At Scottish Rite for Children, our Quality and Performance Improvement department is dedicated in making sure our team is providing the safest and most efficient care to all patients. Learn more about blood clots below – the signs and symptoms, and the most common risk factors.
Blood clots are extremely rare in young patients undergoing surgery. However, when they do occur, they are very serious. Blood clots in adolescents are increasing due to reduced physical activity (sitting more and moving less).

What is a blood clot?

A blood clot (thrombosis) arises when blood cells clump together within a vein. This can occur within the first few weeks after surgery. Clots mostly occur in a deep vein of the thigh or calf. This type of clot is called a deep vein thrombosis (DVT).

Signs and Symptoms of DVT:

  • Pain/tenderness of the thigh or calf
  • Leg swelling (edema)
  • Skin that feels warm to the touch
  • Red streaks along the leg

If a DVT breaks free from the vein where it formed, it can travel to the lungs. This is known as a pulmonary embolism (PE). A PE is life-threatening.

Signs and Symptoms of PE:

  • Unexplained shortness of breath
  • Rapid breathing
  • Lightheadedness or passing out
  • Fast heart rate
  • Chest pain anywhere under the rib cage (may be worse with deep breathing)

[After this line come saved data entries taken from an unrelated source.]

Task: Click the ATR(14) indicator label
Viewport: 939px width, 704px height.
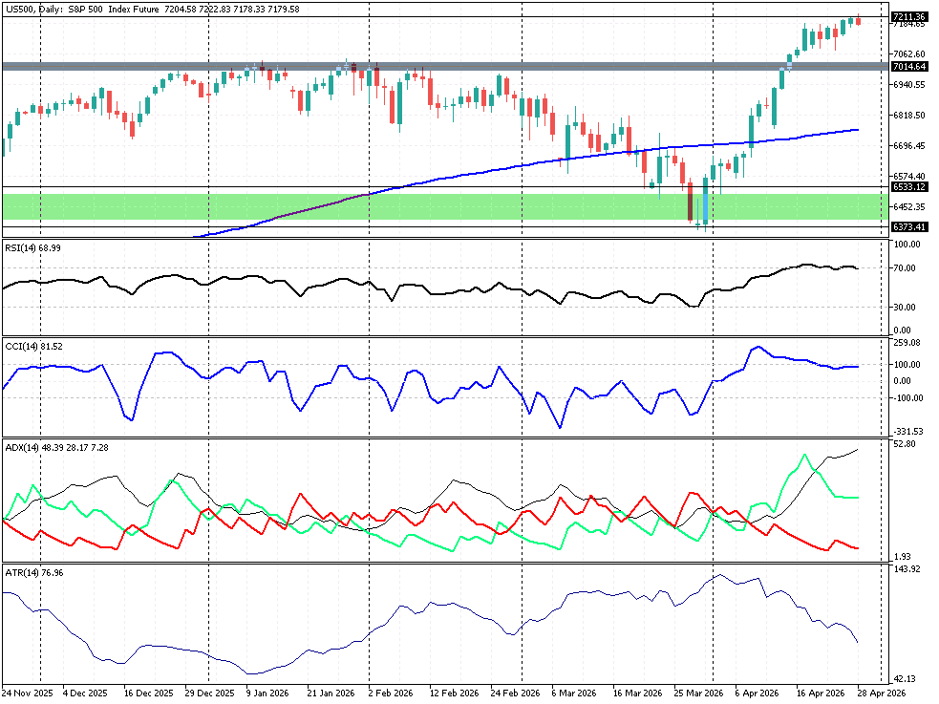Action: point(28,572)
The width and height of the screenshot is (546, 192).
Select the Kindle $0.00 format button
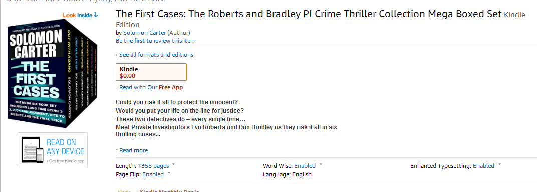tap(151, 73)
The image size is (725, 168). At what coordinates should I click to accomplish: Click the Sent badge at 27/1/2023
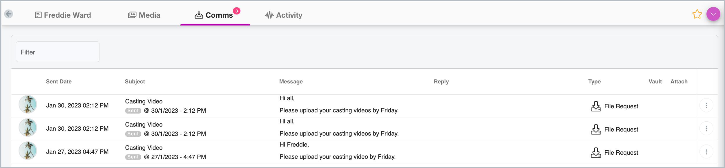(x=133, y=157)
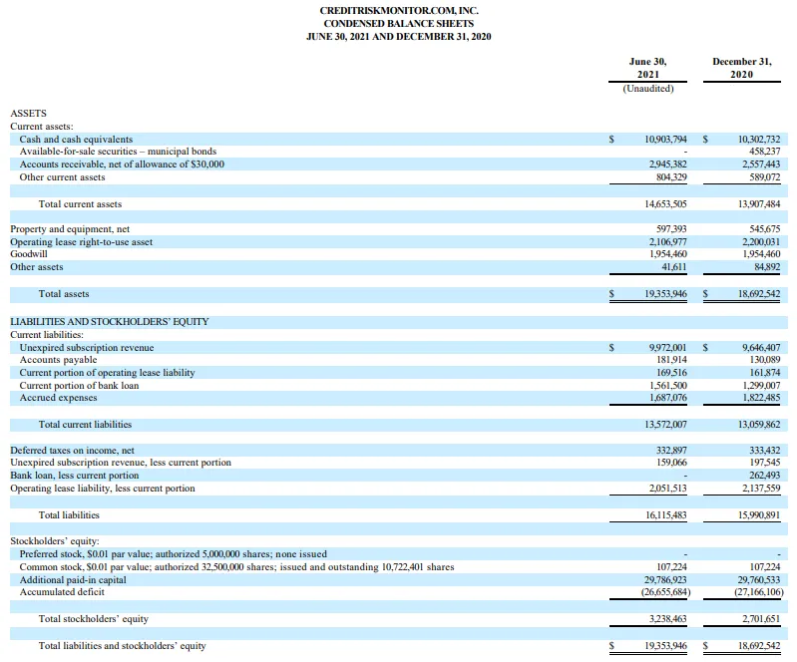Click Current portion of bank loan label

(x=79, y=386)
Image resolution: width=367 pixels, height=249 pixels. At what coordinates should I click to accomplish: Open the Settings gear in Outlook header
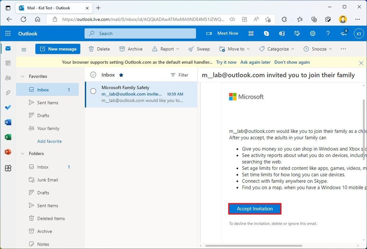pyautogui.click(x=313, y=33)
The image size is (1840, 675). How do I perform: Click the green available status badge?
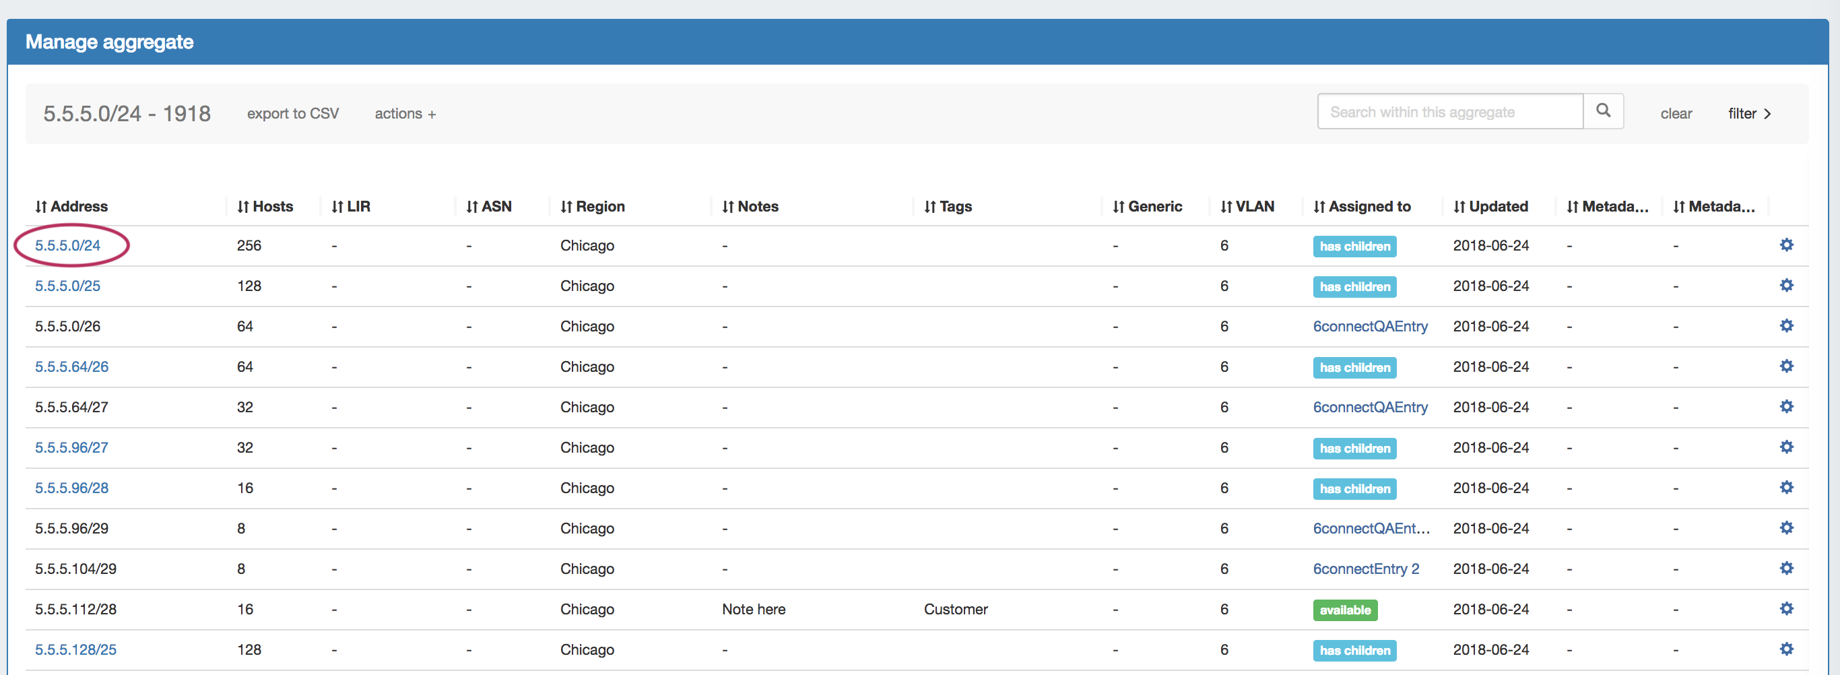click(x=1344, y=610)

What are the risk factors?

The majority of blood clots go undetected. It is very important to discuss any possible risks your child might have with a medical provider when screened before a surgical procedure.
Major risk factors:

  • Genetic condition that affects clotting
  • History of blood clots, DVT or PE
  • Family member who had blood clots, DVT or PE

Additional risk factors:

  • Medicines with estrogen (birth control)
  • Not moving
  • Infection
  • Obesity
  • Pregnancy
  • Cancer
  • Conditions or syndromes that cause systemic inflammatory response

What can we do to prevent a blood clot after surgery?

  • Sequential compression devices (SCD) may be applied to your child’s legs to help prevent blood clots during and/or after surgery while in the hospital.
  • Help your child get out of bed and move as directed.
  • Your child should not sit or lie down longer than three hours at a time while awake.
  • Travel is not recommended for three weeks after surgery. If your child must travel, it is recommended that he or she stop every hour and walk. Crutches should be used, if instructed by your team.
  • Help your child perform blood clot prevention exercises as directed. Your child should perform ankle pump exercises every 30 minutes, while sitting down.
  • Any other instructions to prevent blood clots will come from your medical team.